After a relatively calm year in 2021, market volatility has increased this year. The Chicago Board Options Exchange Volatility Index (VIX), a widely used measure of market volatility, has been higher in 2022 as uncertainty about economic activity has risen. One reason for this volatility has been the rapidly rising inflation environment. These price increases can influence the current economy, actions by the Federal Reserve, and sentiment of future growth. As a result, many of the historical assets used for protection like bonds have not worked in this environment. Bonds have recently had their worst quarter in the last 20 years and are down 9.37% year to date1.

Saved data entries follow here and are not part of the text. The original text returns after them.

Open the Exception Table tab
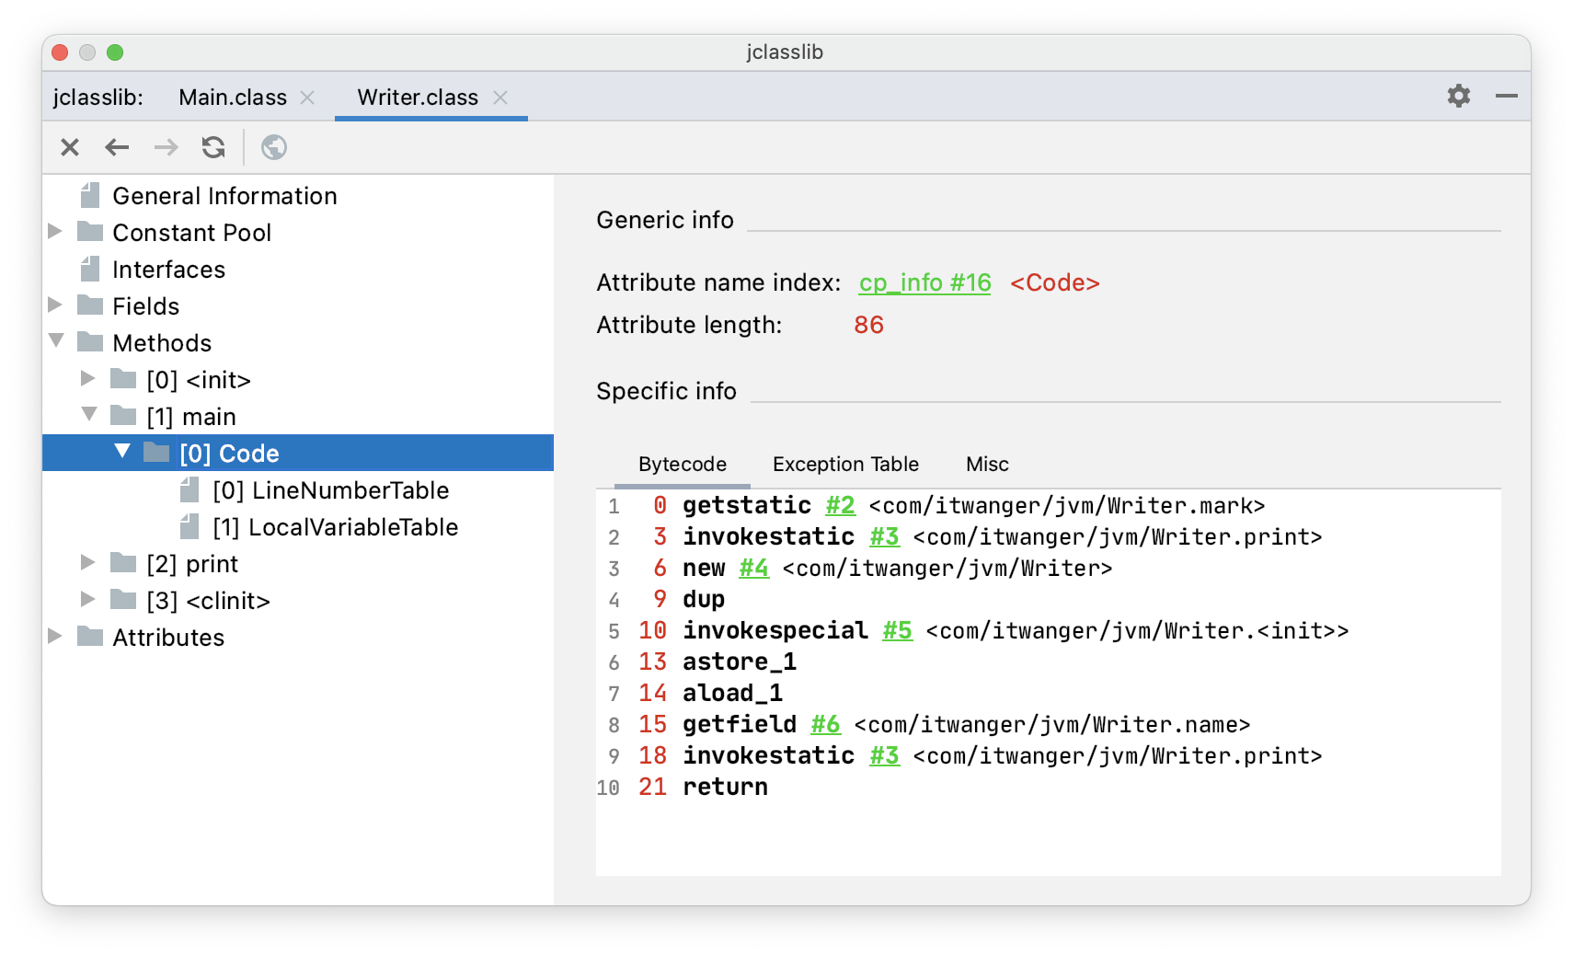 coord(845,465)
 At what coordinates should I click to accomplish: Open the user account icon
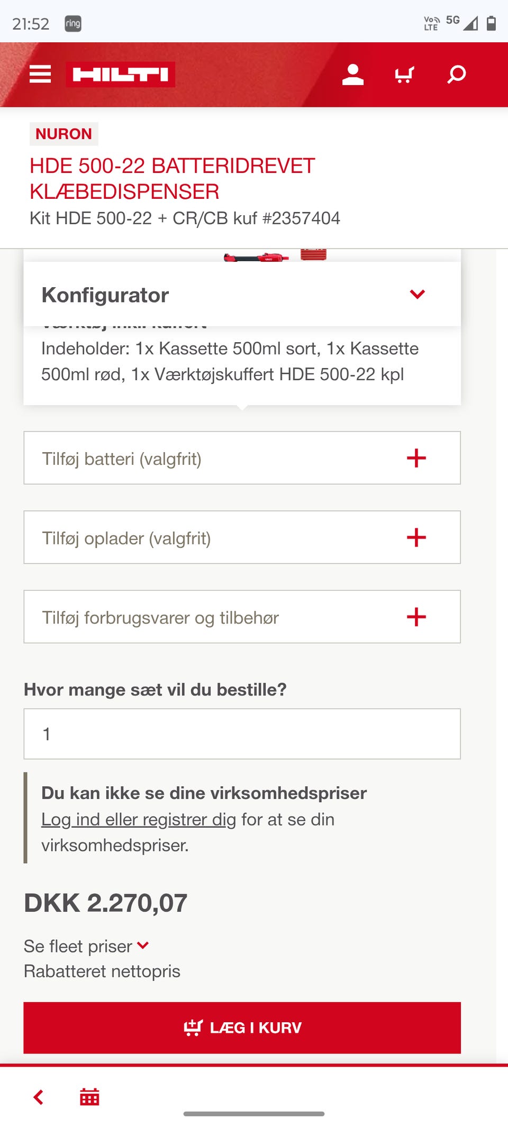352,75
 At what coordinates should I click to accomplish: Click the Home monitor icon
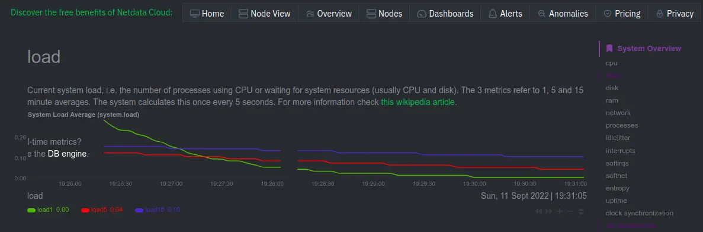(195, 14)
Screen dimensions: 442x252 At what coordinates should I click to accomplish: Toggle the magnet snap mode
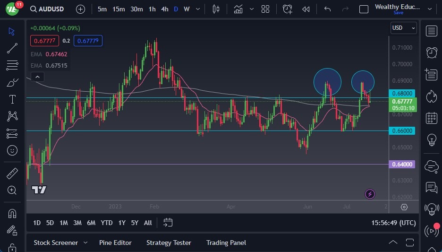[x=12, y=213]
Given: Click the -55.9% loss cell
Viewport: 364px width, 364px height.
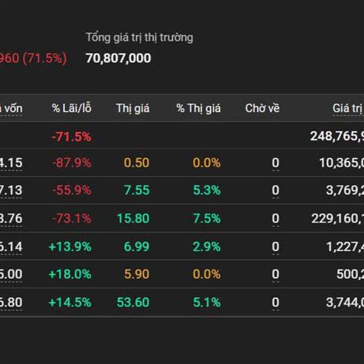Looking at the screenshot, I should click(71, 190).
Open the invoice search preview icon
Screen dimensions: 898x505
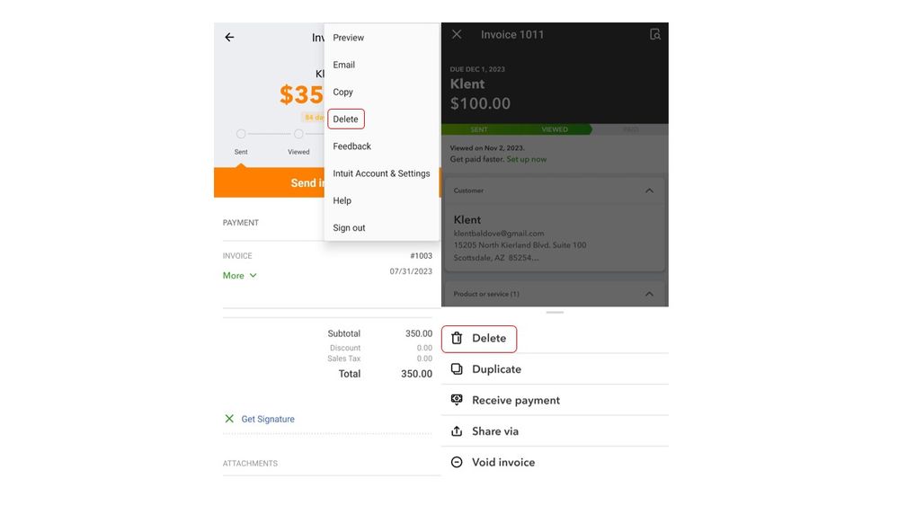655,34
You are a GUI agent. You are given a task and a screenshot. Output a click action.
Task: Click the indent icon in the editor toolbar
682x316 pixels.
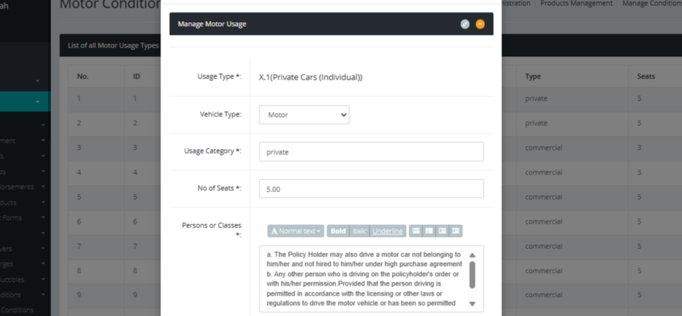click(455, 231)
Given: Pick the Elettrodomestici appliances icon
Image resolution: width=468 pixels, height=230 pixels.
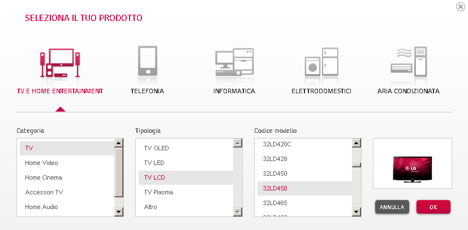Looking at the screenshot, I should click(321, 62).
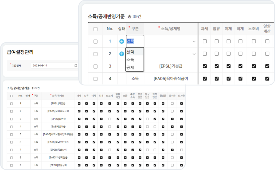Toggle select-all checkbox in the back table header
Screen dimensions: 275x170
point(11,96)
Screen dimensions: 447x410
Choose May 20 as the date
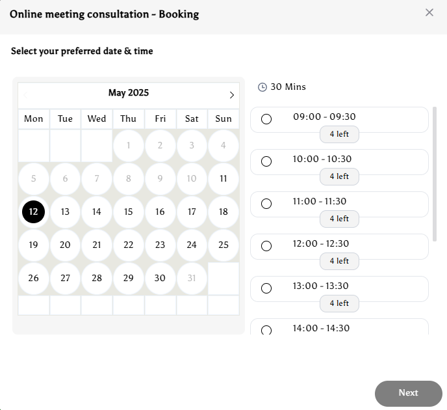tap(65, 245)
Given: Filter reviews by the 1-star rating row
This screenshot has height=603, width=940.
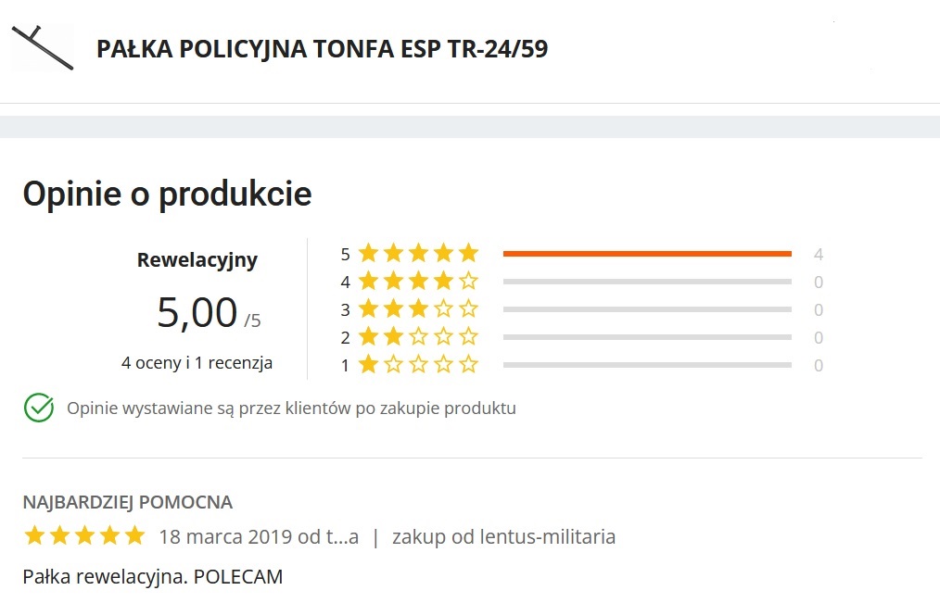Looking at the screenshot, I should pos(647,365).
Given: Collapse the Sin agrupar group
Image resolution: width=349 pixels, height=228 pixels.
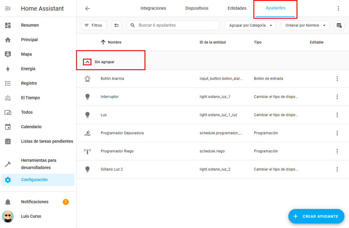Looking at the screenshot, I should tap(88, 62).
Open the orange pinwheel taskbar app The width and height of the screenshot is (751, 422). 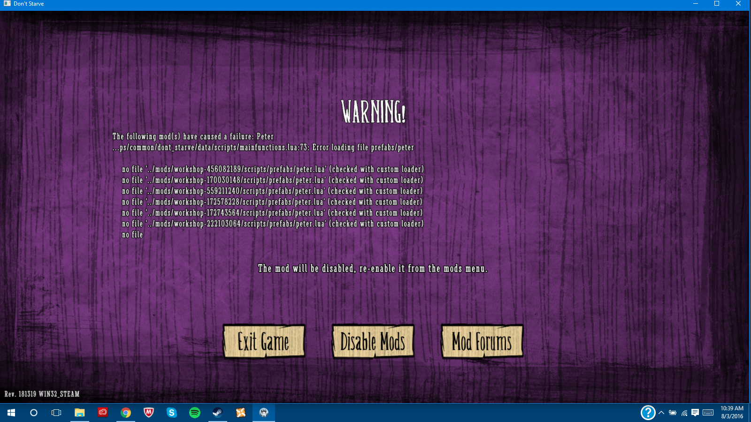[x=240, y=413]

At Gradient Investments (GI), we have been negative on the bond market for quite some time. As a result, we have looked to alternative approaches to provide the protection from market declines. One of those solutions has been the use of the Gradient Structured Note Series.
The Gradient Structured Note Series has two types of portfolios: Growth and Income. The two growth portfolios are the Buffered Index Portfolio2 and the Dual Directional Buffered Index Portfolio3. The purpose of the growth portfolios is to provide a pre-defined level of downside protection (buffer). Growth notes also come with a pre-defined maximum upside participation level (cap). The Gradient Designed Income Portfolio4 has an objective of providing a recurring income stream through coupon payments. The payments are based on indices and both coupons and principal returns have pre-defined types and levels of protection.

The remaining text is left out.